14. Try rewriting the Lord of the Rings with yourself as the main character. Find it depressingly easy. It works, but the alcohol bill is cost-inefficient.
13. We’re just kidding. Don’t drink and write. You’d hate to find out that the mead you drink for authenticity is the only thing that’s been giving you the courage to use the word ‘coolth’ in a sentence.
12. Fritz Lieber used the word ‘coolth’ in a sentence; why can’t I?
11. Try writing some kind of satire about writer’s block. Realize it’s turning into a short story and rapidly misnaming itself. Wonder if you’ve deceived the reader. Spend so much time doing this that you forget the story idea and go back to having writer’s block.

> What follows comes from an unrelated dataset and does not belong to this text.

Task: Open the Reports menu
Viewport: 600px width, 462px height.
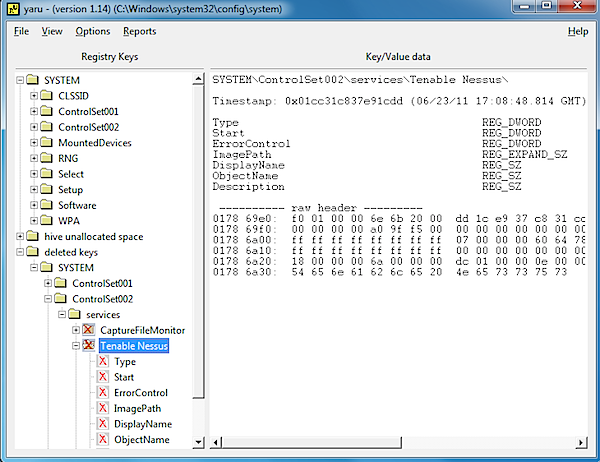Action: coord(139,31)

10. We’re kidding. There is no cure for writer’s block.
None.
Not ever.
9. Consult the Necronomicon.
8. Realize that the invisible demons who devoured Abdul Alhazred were merely frustrated because he didn’t. finish. the. damn. thing.
Take the hint.
7. The Necronomicon DOES contain the spells for summoning the invisible demons who devoured Abdul Alhazred for not finishing it. It simply doesn’t contain the spells for BANISHING them.
You can do better.
You know, invisible demons would be GREAT motivation…
6. Stare at your screen until the words come. This always works. Sort of the same way staring into a Palantir is always a good way to make new friends.

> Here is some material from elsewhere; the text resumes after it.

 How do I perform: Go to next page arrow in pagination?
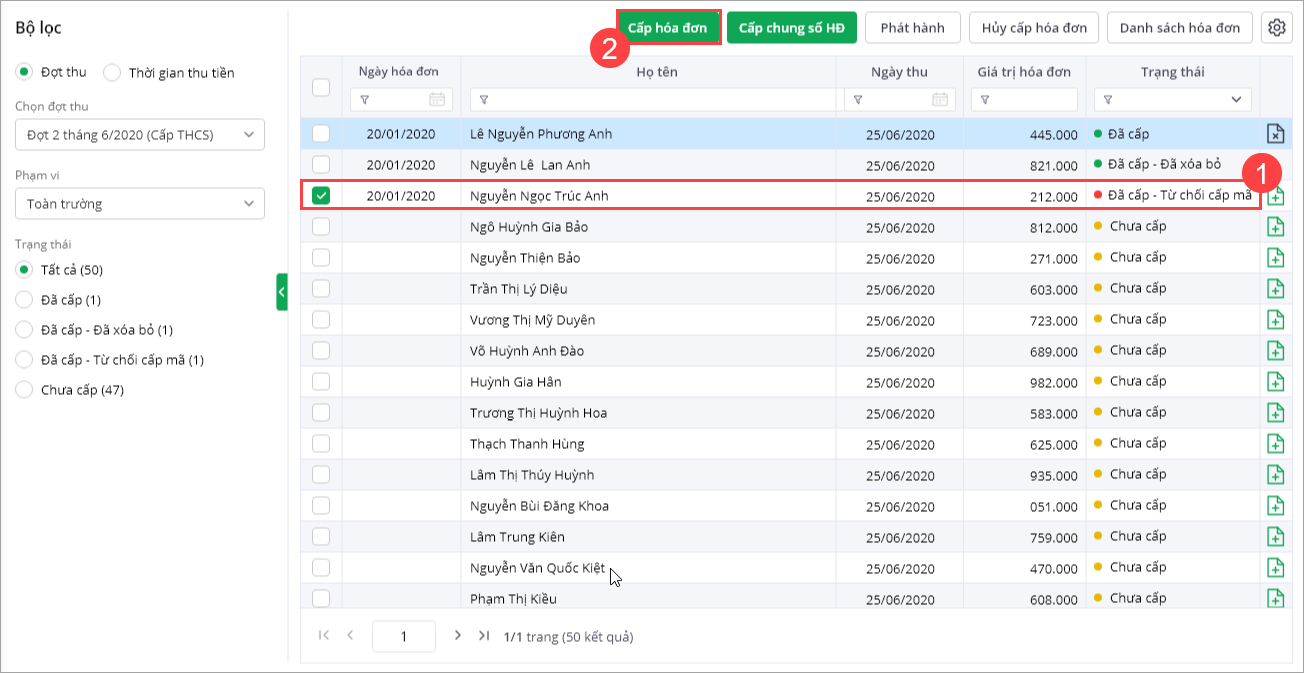coord(457,635)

5. Stare into a Palantir. You may not end the writer’s block, but you might end up serving the Dark Lord in durance vile unto death, which is slightly more pleasant.
4. Become 18th level. Learn the “Wish” spell. (May only work in the Second Edition of your Universe.)
3. There is no number three. There never is.
2. If your writer’s block is really bad, you could always take a nice walk through the fires which forged Gleipnir. This is not pleasant, but it’s more pleasant than the writer’s block.
- Upon thy brain this spell I cast:
I unlock now thy words amassed
Pick up thy wand and sword and fight
Get up, get up, GET UP AND WRITE.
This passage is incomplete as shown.